Generalization of these results to other populations is limited by the sample. Based on our sample, generalization should therefore be restricted to Caucasian youths between the ages of 12 and 14 years. Additionally, although maturational status was related to MetS in previous studies [32], we were unable to investigate this in our study due to the relative homogeneity of maturational status in our sample (approximately 75% of the sample were at Tanner stages 3 and 4). Strengths of the study include use of a novel and appropriate analysis technique, canonical correlation analysis that allowed the MetS components to be investigated simultaneously within a single analysis.

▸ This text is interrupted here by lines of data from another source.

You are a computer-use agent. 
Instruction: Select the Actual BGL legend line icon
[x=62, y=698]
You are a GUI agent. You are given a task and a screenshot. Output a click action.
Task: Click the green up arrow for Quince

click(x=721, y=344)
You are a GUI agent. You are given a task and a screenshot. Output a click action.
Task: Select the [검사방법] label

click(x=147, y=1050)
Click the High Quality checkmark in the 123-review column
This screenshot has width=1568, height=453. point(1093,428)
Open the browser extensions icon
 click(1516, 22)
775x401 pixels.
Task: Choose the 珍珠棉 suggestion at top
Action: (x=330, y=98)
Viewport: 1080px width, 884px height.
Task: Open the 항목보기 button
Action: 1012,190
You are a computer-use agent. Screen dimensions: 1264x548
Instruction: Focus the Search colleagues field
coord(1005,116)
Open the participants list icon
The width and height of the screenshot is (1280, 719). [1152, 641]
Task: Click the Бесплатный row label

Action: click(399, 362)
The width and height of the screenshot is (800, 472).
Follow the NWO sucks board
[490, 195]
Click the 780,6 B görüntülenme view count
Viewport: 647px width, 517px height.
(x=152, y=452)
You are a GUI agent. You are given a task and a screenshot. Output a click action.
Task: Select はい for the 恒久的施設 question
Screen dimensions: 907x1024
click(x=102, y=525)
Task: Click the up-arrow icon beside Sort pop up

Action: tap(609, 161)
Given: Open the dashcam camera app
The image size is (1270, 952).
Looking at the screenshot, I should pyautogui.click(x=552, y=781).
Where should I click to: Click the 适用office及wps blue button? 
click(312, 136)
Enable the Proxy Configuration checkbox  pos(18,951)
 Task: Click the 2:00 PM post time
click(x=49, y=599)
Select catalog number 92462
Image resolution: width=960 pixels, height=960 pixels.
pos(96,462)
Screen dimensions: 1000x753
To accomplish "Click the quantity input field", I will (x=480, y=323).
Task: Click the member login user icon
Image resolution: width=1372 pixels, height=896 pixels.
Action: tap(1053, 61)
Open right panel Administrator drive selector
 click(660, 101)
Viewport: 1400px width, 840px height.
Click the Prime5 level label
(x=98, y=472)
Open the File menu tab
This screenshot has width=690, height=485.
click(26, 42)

This method was previously used to examine the relationships between components of physical activity and cardiorespiratory fitness versus CVD risk factors in children and adolescents [12].

Conclusions

We demonstrate for the first time that within a multivariate model, waist circumference is the primary link between MetS variables and markers of inflammation in Caucasian school children. We suggest that this measure of central adiposity may be a useful population-level screening tool to identify future risk of CVD. Future research into MetS and CVD risk factors should consider multivariate statistical approaches, in order to identify the separate contributions of each dimension in interrelationships and to identify which dimensions are most influenced by preventive interventions.